I'm trying to find the data underlying a transaction. I put the cursor in the field I want, and press F1. Then I click on the button for technical data. This gives me a table and field name. But when I look at the table, it turns out to be a structure.
How can I find where the data is really coming from?
Frequently data is presented in a transaction's screen through a structure. The structure may be populated from a number of sources - and may even contain some calculated fields. In order to find out where the data comes from initially, there are a few techniques which can be used - in no particular order of preference.
The structure may be built up of a number of includes. If the include is in fact a table, then the chances are your data comes from that table.
See if there is a logical database in the business area you are looking at. Looking at the structure of the logical database often reveals the tables used to drive that business area. See if the field name you are looking for is in any of the tables. Logical databases can also be useful in determining how tables are linked together.
Debugging. Start the transaction in debug mode. Set a watchpoint for the structure-field you are interested in. When the debugger breaks, look at the lines just above the breakpoint. This will show where the field was populated. This may be a structure, in which case restart the process using that structure for a watchpoint.
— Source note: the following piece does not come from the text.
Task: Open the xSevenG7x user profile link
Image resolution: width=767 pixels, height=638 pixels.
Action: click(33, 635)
Pretty soon you will get to the table containing the data. Switch SQL trace on, and run your transaction. Switch the trace off, and examine the log. This will detail the tables hit, and the order in which they were hit.. Not all tables hit will be displayed - for example, configuration tables tend not to show up, as they are buffered.
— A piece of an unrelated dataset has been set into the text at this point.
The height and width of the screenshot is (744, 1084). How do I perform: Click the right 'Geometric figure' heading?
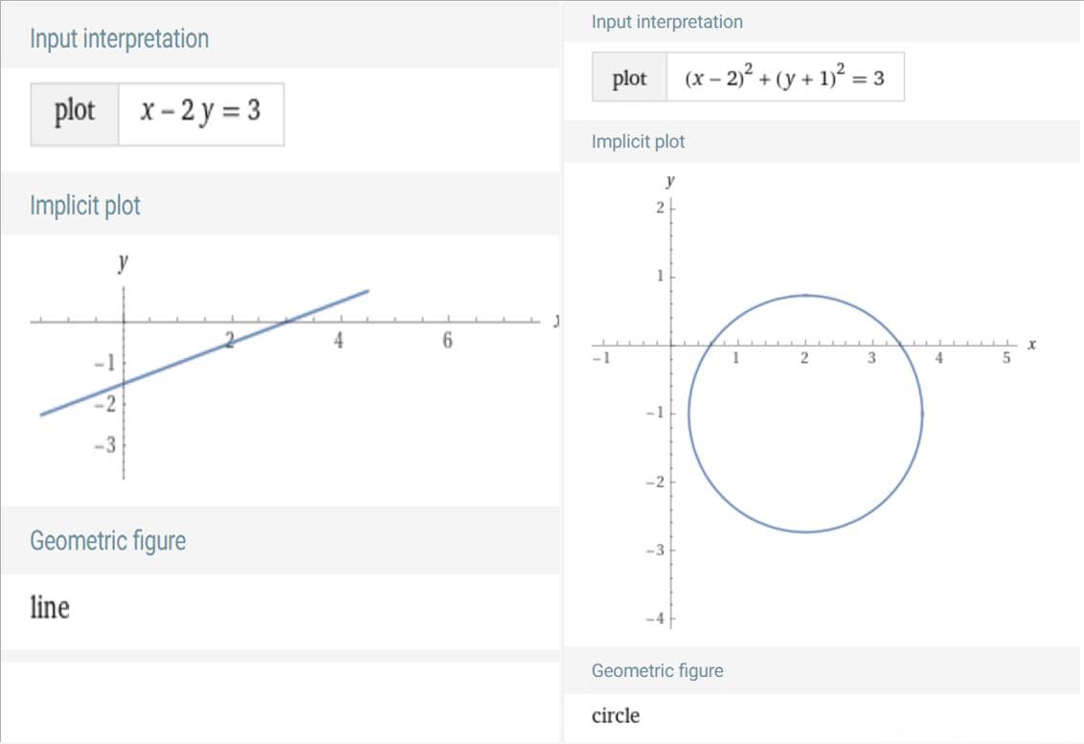coord(658,670)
The runtime analyser, SE30, will show all tables accessed by the transaction. There are three courses I've found whose course notes contain diagrams of the tables used for particular sets of data. LO910 (Configuration and Organization in Logistics), LO250 (Configuration of the PP module)and LO630 (Sales Information Systems).
Often, SAP have not been too imaginative in their table naming conventions. For example, most of the information in structure CAUFVD can be found in the view CAUFV. Further, tables ending in KO tend to be header tables, with the underlying data being in a table with the same stem, but ending in PO. E.g. EKKO and EKPO., AFKO and AFPO.
A combination of these techniques should enable you to discover the underlying data.